### DIRECTIONS FOR THIS TASK
Transcribe word for word the lines spanning the line with "young people with arthritis (398, 357)" through the end of the records.

(ENTRIES SUPPLIED)

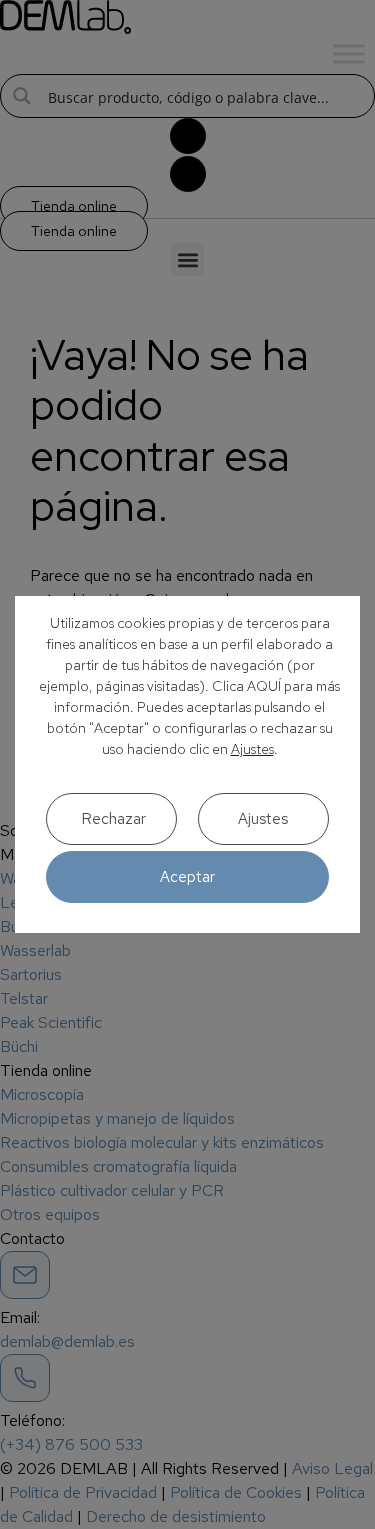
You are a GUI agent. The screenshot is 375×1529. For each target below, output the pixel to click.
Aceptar (187, 877)
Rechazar (114, 819)
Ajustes (252, 749)
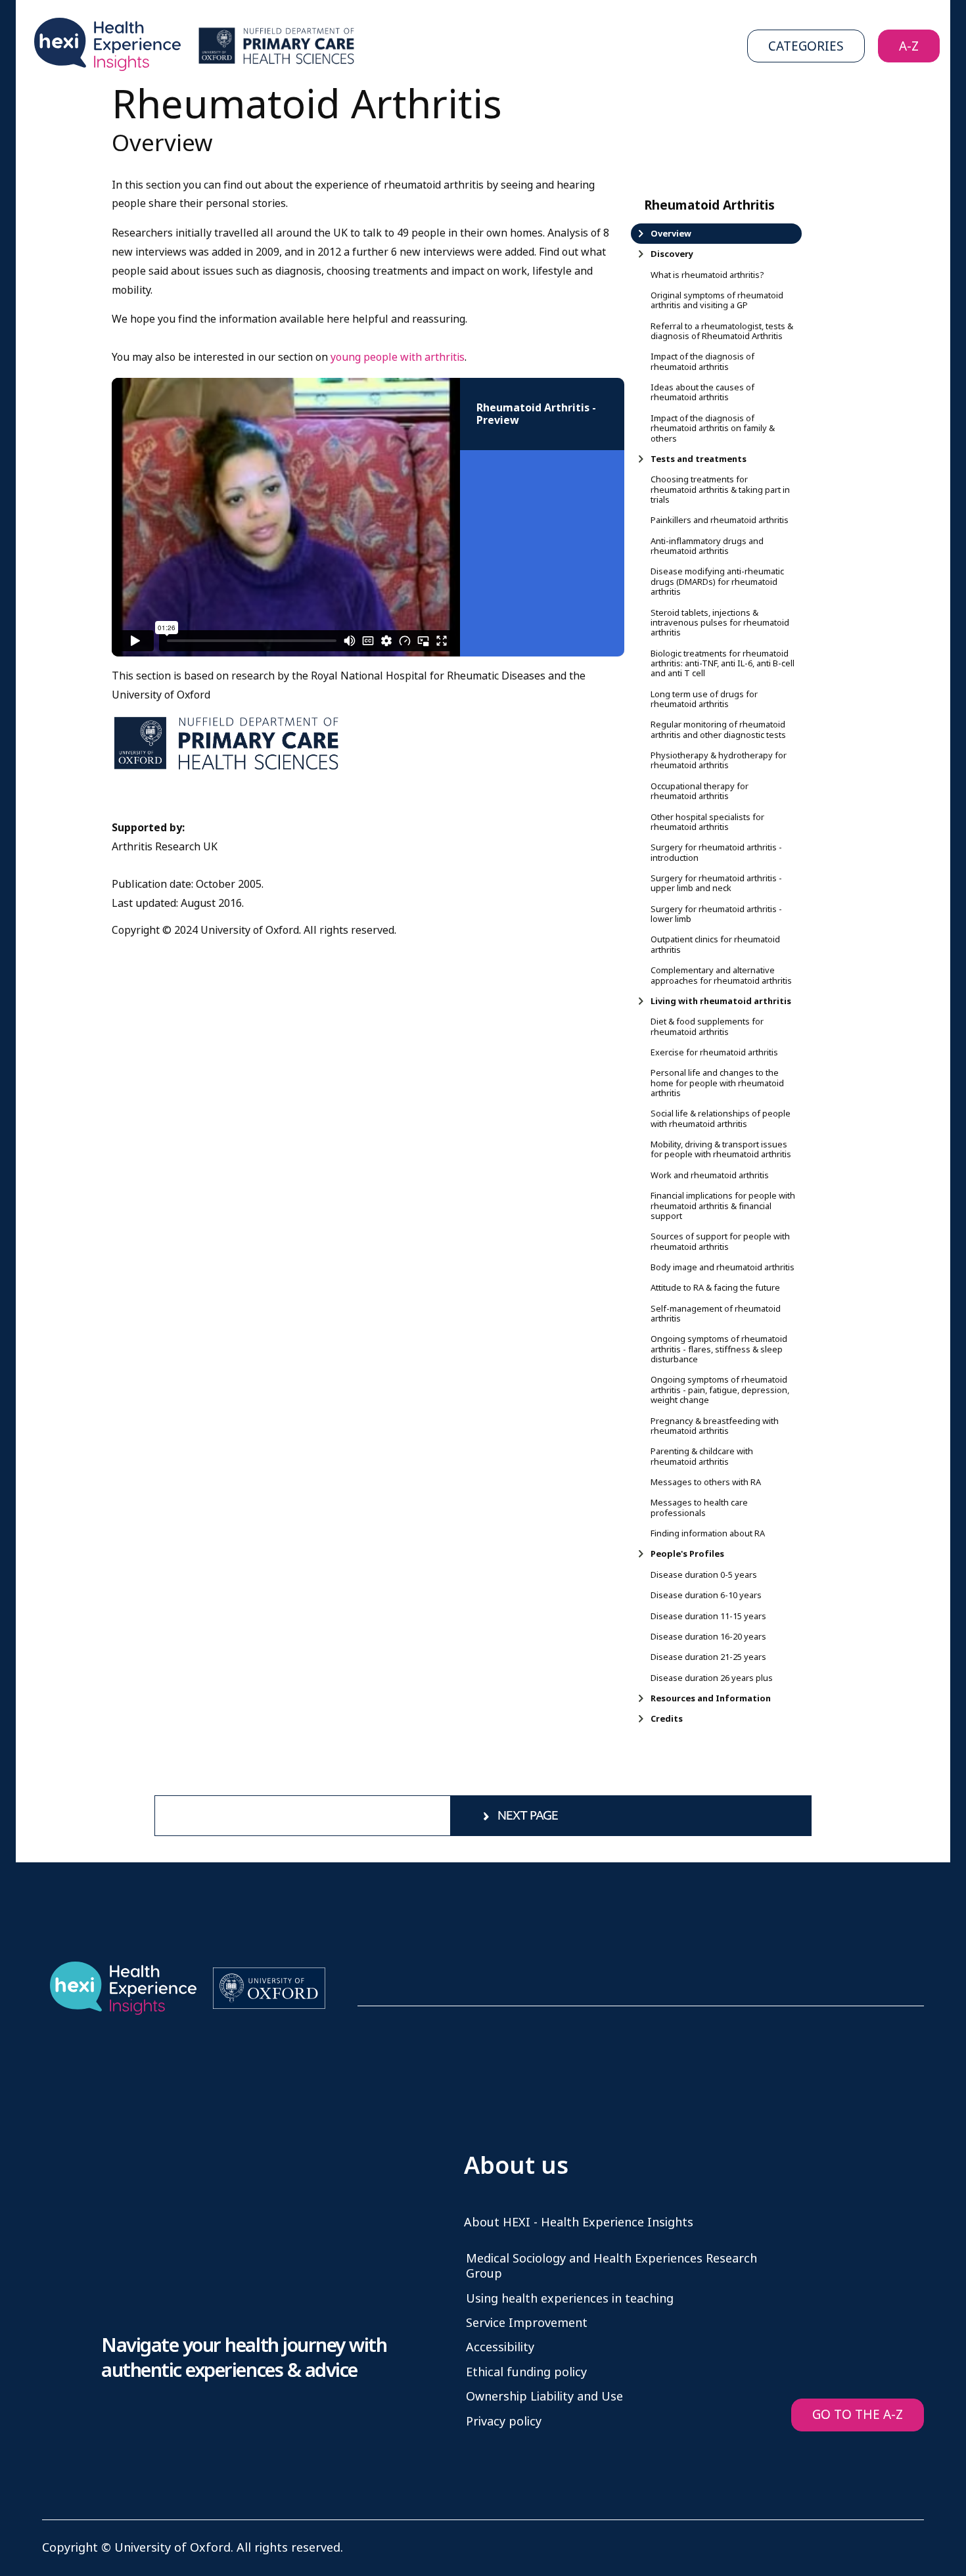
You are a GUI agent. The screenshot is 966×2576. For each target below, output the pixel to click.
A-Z (909, 46)
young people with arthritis (398, 357)
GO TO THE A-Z (857, 2415)
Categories (806, 46)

(End ENTRIES SUPPLIED)

### OUTPUT OF THE EXERCISE
young people with arthritis (398, 357)
GO TO THE A-Z (857, 2415)
Categories (806, 46)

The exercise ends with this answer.